Champaign County Sheriff’s Deputy Shawn Hallett has always held the police in high regard.
“As a child, I remember having respect for the local town police officer,” Hallett said. “I looked up to him, but really wasn’t quite sure that is wanted I wanted to be.”
Hallett said he knew he wanted to have a job where he could help people, but was undecided on what that job would be.
After high school, Hallett joined the United States Coast Guard.
“It was fitting for me because it is a humanitarian service,” he said. “It mostly consisted of search and rescue operations, law enforcement and boarder security.”
While in the U.S. Coast Guard, Hallett was a diesel mechanic, but had other collateral duties, including shipboard firefighting, emergency medical technician and work with federal law enforcement.
When he gravitated towards the law enforcement duties, that’s when Hallett realized what his calling was.
During his time as a sheriff’s deputy, Hallett has worked as a field training officer, neighborhood watch coordinator, crisis intervention team member, mobile field force member and drug court officer.
Now, he is taking on a different challenge as he enters his 16th year at the Champaign County Sheriff’s Office.
Hallett is the new school resource officer for St. Joseph-Ogden High School, Prairieview-Ogden and St. Joseph Grade and Middle School.
Hallett said he is excited and ready to face the challenges being a school resource officer will bring. Early in his career, he applied for an SRO position at Unity, but didn’t get the job. Years later, while Hallett was assigned as the Savoy contract car the Champaign Unit 4 school Carrie Busey was built in Savoy.
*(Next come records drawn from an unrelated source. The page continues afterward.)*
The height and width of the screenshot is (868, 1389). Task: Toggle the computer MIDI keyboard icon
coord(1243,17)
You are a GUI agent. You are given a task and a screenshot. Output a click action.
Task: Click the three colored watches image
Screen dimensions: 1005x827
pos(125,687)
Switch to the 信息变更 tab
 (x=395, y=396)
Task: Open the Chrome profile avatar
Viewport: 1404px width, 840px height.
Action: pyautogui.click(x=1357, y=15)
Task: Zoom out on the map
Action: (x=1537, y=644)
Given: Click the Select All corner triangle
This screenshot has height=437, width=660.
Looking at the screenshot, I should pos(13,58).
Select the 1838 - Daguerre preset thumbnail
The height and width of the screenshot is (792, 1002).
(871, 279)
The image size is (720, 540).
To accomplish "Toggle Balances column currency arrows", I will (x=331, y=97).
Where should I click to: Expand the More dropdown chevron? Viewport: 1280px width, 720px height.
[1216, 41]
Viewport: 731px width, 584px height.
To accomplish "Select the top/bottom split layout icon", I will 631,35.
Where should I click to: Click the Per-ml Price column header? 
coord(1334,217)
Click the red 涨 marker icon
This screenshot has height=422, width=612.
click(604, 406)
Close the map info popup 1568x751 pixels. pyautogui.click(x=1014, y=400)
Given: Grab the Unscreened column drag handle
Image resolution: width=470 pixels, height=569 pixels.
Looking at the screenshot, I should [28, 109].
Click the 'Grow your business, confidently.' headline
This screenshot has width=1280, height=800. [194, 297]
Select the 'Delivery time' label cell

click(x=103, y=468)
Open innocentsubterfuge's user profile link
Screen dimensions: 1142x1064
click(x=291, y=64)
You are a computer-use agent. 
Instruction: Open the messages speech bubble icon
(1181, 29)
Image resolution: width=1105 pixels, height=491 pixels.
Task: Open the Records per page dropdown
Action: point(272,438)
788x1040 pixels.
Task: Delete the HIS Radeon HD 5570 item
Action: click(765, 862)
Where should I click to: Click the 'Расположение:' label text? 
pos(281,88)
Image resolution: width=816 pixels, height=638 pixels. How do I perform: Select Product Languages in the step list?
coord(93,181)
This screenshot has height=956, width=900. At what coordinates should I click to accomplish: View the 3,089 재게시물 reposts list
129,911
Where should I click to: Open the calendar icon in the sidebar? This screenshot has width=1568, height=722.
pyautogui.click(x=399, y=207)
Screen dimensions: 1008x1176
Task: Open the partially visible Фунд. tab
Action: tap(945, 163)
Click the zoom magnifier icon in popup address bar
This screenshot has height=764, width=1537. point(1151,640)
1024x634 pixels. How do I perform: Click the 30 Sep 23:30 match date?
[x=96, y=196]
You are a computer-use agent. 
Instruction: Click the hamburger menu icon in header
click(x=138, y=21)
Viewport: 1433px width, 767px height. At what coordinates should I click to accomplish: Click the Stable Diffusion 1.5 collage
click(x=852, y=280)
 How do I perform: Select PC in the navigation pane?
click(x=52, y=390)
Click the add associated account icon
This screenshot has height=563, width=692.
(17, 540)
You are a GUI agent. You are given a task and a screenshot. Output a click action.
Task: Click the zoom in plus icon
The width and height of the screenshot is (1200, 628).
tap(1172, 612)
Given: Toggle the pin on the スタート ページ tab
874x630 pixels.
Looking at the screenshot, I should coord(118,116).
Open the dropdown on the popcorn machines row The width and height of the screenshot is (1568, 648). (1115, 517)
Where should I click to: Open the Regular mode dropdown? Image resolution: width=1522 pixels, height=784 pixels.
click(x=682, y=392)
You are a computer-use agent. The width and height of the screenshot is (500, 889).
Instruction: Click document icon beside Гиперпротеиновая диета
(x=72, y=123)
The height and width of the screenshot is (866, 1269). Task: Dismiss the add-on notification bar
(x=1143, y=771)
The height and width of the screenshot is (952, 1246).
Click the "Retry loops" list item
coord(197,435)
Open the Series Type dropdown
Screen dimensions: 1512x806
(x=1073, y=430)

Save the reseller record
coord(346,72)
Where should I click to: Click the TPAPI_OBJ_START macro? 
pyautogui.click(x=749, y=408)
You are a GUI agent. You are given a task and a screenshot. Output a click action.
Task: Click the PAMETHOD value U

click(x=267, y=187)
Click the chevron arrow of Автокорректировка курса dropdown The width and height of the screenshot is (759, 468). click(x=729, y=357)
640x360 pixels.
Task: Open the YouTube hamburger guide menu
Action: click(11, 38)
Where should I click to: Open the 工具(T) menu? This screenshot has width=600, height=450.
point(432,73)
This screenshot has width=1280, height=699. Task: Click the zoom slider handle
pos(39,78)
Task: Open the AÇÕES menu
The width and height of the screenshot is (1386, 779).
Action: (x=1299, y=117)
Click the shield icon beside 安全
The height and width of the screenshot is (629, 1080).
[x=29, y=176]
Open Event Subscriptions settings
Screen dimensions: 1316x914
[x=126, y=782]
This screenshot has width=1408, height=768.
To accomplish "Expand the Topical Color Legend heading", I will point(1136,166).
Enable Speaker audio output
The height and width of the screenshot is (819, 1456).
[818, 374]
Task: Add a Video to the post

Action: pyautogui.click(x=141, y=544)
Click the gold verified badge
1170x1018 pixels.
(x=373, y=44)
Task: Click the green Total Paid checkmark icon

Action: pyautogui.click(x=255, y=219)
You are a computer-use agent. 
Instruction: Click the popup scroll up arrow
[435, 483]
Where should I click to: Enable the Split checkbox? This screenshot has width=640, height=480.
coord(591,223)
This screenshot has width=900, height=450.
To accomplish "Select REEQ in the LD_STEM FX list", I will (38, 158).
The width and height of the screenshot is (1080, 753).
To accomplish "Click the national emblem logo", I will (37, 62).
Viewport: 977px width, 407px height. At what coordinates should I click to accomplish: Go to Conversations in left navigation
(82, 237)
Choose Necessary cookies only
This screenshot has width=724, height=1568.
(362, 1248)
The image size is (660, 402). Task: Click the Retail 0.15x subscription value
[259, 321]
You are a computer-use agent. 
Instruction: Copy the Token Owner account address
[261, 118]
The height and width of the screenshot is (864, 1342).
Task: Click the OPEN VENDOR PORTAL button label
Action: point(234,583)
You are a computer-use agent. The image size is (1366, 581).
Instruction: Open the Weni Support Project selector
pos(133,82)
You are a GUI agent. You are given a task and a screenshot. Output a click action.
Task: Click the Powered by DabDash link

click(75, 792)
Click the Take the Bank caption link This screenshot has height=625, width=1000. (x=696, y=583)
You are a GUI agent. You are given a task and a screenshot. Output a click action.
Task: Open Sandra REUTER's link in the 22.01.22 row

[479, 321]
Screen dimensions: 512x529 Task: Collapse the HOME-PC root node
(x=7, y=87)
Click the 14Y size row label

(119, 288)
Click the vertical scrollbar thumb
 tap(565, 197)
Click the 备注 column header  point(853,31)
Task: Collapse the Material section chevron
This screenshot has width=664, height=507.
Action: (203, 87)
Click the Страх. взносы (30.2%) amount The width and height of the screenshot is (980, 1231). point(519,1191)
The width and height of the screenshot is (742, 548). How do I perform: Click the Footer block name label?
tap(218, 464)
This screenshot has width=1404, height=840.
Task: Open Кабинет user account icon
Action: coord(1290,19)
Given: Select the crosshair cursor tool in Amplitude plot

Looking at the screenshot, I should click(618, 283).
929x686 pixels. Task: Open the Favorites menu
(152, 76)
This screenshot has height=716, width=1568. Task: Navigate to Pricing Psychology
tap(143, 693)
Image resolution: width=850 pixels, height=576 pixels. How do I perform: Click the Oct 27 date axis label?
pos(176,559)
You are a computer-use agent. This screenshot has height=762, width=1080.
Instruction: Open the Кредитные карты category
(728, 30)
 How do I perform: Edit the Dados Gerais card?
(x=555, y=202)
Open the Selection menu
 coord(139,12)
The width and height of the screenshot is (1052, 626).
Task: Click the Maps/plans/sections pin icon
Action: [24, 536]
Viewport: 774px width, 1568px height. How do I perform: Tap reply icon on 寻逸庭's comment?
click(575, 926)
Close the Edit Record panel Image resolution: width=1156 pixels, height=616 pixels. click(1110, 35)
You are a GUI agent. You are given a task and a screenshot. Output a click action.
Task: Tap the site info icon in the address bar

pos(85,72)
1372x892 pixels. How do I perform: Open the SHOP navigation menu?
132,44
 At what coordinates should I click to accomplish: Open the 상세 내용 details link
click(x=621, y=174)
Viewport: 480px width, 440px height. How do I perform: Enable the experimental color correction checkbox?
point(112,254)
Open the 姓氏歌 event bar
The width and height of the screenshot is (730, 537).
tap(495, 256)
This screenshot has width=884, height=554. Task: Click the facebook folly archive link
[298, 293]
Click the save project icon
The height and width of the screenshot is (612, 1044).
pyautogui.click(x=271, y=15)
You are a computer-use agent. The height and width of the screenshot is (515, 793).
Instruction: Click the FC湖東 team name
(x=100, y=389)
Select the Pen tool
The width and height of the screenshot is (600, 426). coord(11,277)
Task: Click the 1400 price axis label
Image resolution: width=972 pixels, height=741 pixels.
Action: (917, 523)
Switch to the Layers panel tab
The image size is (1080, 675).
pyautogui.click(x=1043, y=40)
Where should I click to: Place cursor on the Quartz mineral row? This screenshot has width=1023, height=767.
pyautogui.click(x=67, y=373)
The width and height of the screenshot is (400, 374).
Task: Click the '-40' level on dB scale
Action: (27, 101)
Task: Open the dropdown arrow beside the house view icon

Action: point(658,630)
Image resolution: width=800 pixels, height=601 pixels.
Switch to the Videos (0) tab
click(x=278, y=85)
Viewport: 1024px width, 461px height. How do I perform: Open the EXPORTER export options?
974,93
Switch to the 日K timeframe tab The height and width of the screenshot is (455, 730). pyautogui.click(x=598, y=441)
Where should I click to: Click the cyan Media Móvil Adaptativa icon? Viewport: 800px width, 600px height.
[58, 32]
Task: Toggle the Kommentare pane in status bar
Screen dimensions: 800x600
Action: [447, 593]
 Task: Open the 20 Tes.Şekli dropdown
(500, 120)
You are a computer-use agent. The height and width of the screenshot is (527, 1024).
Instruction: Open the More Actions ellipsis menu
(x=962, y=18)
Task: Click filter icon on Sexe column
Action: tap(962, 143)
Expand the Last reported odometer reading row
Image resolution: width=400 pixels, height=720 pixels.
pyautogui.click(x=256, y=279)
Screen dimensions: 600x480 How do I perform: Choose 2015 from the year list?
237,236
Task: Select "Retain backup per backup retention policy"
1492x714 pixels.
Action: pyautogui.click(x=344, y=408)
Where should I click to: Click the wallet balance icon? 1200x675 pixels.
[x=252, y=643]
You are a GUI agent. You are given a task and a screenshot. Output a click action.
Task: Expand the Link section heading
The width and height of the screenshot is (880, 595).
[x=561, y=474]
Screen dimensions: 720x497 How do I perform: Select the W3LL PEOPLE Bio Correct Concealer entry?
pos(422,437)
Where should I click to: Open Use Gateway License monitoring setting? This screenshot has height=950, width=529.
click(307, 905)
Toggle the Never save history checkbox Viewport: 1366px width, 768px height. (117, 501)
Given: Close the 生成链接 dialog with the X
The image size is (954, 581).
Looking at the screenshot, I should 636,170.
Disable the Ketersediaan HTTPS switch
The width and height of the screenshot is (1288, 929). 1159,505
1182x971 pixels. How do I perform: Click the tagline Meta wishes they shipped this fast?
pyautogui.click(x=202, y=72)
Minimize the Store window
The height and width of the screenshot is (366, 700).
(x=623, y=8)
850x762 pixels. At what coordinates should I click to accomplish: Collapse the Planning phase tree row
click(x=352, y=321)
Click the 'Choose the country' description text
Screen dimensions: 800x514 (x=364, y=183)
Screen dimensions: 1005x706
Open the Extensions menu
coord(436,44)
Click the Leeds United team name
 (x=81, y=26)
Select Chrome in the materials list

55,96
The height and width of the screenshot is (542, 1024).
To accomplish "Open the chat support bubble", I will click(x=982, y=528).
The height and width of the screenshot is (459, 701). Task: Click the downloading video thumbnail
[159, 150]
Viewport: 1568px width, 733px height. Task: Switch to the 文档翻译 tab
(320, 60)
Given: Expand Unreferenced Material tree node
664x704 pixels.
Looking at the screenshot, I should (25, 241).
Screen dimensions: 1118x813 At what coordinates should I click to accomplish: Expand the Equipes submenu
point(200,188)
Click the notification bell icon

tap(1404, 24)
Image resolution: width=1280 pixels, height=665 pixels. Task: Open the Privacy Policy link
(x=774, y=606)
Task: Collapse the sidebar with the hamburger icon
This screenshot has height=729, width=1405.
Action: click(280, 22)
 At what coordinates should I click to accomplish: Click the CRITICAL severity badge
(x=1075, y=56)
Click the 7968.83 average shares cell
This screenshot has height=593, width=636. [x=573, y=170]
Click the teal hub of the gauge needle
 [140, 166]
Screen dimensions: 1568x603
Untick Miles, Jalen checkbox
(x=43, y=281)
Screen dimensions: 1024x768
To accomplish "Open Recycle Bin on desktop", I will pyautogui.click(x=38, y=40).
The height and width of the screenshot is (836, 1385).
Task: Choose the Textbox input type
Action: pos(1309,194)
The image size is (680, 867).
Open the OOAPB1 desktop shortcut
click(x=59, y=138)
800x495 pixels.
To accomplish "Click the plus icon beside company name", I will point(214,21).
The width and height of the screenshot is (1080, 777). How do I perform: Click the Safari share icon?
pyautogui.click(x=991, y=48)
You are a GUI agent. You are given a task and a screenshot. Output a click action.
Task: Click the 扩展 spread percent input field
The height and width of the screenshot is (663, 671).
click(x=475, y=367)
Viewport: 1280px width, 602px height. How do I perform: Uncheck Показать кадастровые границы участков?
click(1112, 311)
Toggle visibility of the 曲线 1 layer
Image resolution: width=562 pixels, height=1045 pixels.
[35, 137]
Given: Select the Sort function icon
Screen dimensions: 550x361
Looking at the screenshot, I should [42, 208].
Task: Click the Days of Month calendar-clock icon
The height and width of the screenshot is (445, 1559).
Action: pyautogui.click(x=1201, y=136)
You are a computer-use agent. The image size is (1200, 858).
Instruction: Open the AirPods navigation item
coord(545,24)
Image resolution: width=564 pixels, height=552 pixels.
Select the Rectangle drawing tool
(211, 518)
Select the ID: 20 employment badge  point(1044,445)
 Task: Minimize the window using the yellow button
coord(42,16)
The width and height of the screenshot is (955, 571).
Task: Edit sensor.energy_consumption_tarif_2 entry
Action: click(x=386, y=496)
“I had the opportunity then to be a part-time SRO for Carrie Busey, and I really enjoyed the interaction with the students,” Hallett said. “It was chance for me to bridge the gap between law enforcement and the general public by having a positive police contact with them.”
Hallett said he feels schools having an SRO is important because of the amount of violence that happens in society.
“To keep the students safe is a huge responsibility,” he said.
Hallett said he believes having law enforcement in the schools acts as a deterrent while also cutting the response time if something did happen that needed police intervention.
Hallett said he is excited about his new role and building trusting relationships with the students, staff and parents of the SJO school district and its feeder districts.
“My primary responsibility will be to do everything I can do to make sure the students feel safe and have a secure learning environment,” he said. “I would like the parents to know that I have the safety of their children at heart.”
Hallett said he knows being an SRO is a different style of policing, but his approach will not be any different than when he was working a regular beat. Hallett said the key to effective policing is being courteous and showing respect to whomever he has contact with. He also tries to be approachable and non-judgmental.
“I am fair,” he said. “However, if enforcement action needs to be taken, I will not be afraid of doing that.”
He said he hopes students will know that his door is always open if they have something they need or want to talk about. Hallett said the most rewarding part of being an SRO is connecting with and making a positive influence on students.
“I understand that not all the students will come to me to express their feelings,” he said. “But how awesome would it be, though, f they were comfortable enough to do so. That is what I will be working on with the students.”
Hallett said his first day on the job was exciting, but he was also nervous because he is replacing Deputy Alicia Maxey, who is on medical leave due to a knee injury.
“I have much respect for Deputy Maxey,” Hallett said. “She has been a staple in the community and she has earned the trust of the students, staff and parents. Now, I will have to work just as hard as Deputy Maxey did to earn that same trust from the students, staff and parents.”